→ PROBLEM REQUIREMENTS
Give back every record below, character for character.

→ DATA EXTRACT
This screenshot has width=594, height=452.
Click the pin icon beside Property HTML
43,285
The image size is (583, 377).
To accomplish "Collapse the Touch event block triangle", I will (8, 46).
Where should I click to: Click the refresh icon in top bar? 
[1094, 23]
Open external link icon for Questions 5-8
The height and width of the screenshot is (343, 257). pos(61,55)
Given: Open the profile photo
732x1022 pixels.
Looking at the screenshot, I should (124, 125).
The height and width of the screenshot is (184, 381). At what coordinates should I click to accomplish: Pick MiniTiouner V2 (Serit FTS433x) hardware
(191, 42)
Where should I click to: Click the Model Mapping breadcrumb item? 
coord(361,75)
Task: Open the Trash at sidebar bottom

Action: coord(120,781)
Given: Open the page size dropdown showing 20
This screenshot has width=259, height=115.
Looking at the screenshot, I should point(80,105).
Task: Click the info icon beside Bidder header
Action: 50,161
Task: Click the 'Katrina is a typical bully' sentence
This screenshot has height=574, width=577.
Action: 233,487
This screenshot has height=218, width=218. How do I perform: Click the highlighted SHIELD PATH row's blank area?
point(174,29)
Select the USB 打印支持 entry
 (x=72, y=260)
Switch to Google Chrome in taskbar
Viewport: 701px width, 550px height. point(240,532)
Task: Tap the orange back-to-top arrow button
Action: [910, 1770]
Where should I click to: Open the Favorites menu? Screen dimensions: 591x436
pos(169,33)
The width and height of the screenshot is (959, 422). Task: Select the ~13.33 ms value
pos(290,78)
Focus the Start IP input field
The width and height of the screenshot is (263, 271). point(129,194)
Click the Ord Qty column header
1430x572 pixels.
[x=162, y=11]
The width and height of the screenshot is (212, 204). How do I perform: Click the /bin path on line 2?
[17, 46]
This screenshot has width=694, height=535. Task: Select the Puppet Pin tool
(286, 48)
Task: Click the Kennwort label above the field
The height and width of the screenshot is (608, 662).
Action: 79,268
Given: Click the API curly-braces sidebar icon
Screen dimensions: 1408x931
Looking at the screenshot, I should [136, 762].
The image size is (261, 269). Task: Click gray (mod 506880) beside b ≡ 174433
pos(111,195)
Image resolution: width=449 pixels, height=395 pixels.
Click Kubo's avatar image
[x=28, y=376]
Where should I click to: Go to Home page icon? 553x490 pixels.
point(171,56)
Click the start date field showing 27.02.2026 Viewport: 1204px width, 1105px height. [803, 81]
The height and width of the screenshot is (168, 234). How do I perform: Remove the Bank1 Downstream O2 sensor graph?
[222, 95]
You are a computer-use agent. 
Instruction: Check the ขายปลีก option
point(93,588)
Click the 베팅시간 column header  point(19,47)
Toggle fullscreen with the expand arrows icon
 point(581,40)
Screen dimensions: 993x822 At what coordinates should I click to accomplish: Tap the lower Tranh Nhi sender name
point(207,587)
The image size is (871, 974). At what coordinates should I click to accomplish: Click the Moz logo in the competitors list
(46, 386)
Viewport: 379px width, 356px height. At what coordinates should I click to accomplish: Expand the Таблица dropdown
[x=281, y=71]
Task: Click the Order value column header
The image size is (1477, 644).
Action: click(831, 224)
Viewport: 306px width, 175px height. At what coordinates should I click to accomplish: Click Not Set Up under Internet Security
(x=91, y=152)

→ ANSWER BELOW
This screenshot has width=594, height=452.
Click the pin icon beside Property HTML
43,285
The image size is (583, 377).
To accomplish "Collapse the Touch event block triangle", I will (8, 46).
Where should I click to: Click the refresh icon in top bar? 
[1094, 23]
Open external link icon for Questions 5-8
The height and width of the screenshot is (343, 257). pos(61,55)
Given: Open the profile photo
732x1022 pixels.
Looking at the screenshot, I should (124, 125).
The height and width of the screenshot is (184, 381). At what coordinates should I click to accomplish: Pick MiniTiouner V2 (Serit FTS433x) hardware
(191, 42)
Where should I click to: Click the Model Mapping breadcrumb item? 
coord(361,75)
Task: Open the Trash at sidebar bottom

Action: coord(120,781)
Given: Open the page size dropdown showing 20
This screenshot has width=259, height=115.
Looking at the screenshot, I should point(80,105).
Task: Click the info icon beside Bidder header
Action: 50,161
Task: Click the 'Katrina is a typical bully' sentence
This screenshot has height=574, width=577.
Action: 233,487
This screenshot has height=218, width=218. How do I perform: Click the highlighted SHIELD PATH row's blank area?
point(174,29)
Select the USB 打印支持 entry
 (x=72, y=260)
Switch to Google Chrome in taskbar
Viewport: 701px width, 550px height. point(240,532)
Task: Tap the orange back-to-top arrow button
Action: [910, 1770]
Where should I click to: Open the Favorites menu? Screen dimensions: 591x436
pos(169,33)
The width and height of the screenshot is (959, 422). Task: Select the ~13.33 ms value
pos(290,78)
Focus the Start IP input field
The width and height of the screenshot is (263, 271). point(129,194)
Click the Ord Qty column header
1430x572 pixels.
[x=162, y=11]
The width and height of the screenshot is (212, 204). How do I perform: Click the /bin path on line 2?
[17, 46]
This screenshot has width=694, height=535. Task: Select the Puppet Pin tool
(286, 48)
Task: Click the Kennwort label above the field
The height and width of the screenshot is (608, 662).
Action: 79,268
Given: Click the API curly-braces sidebar icon
Screen dimensions: 1408x931
Looking at the screenshot, I should [136, 762].
The image size is (261, 269). Task: Click gray (mod 506880) beside b ≡ 174433
pos(111,195)
Image resolution: width=449 pixels, height=395 pixels.
Click Kubo's avatar image
[x=28, y=376]
Where should I click to: Go to Home page icon? 553x490 pixels.
point(171,56)
Click the start date field showing 27.02.2026 Viewport: 1204px width, 1105px height. [803, 81]
The height and width of the screenshot is (168, 234). How do I perform: Remove the Bank1 Downstream O2 sensor graph?
[222, 95]
You are a computer-use agent. 
Instruction: Check the ขายปลีก option
point(93,588)
Click the 베팅시간 column header  point(19,47)
Toggle fullscreen with the expand arrows icon
 point(581,40)
Screen dimensions: 993x822 At what coordinates should I click to accomplish: Tap the lower Tranh Nhi sender name
point(207,587)
The image size is (871, 974). At what coordinates should I click to accomplish: Click the Moz logo in the competitors list
(46, 386)
Viewport: 379px width, 356px height. At what coordinates should I click to accomplish: Expand the Таблица dropdown
[x=281, y=71]
Task: Click the Order value column header
The image size is (1477, 644).
Action: click(831, 224)
Viewport: 306px width, 175px height. At what coordinates should I click to accomplish: Click Not Set Up under Internet Security
(x=91, y=152)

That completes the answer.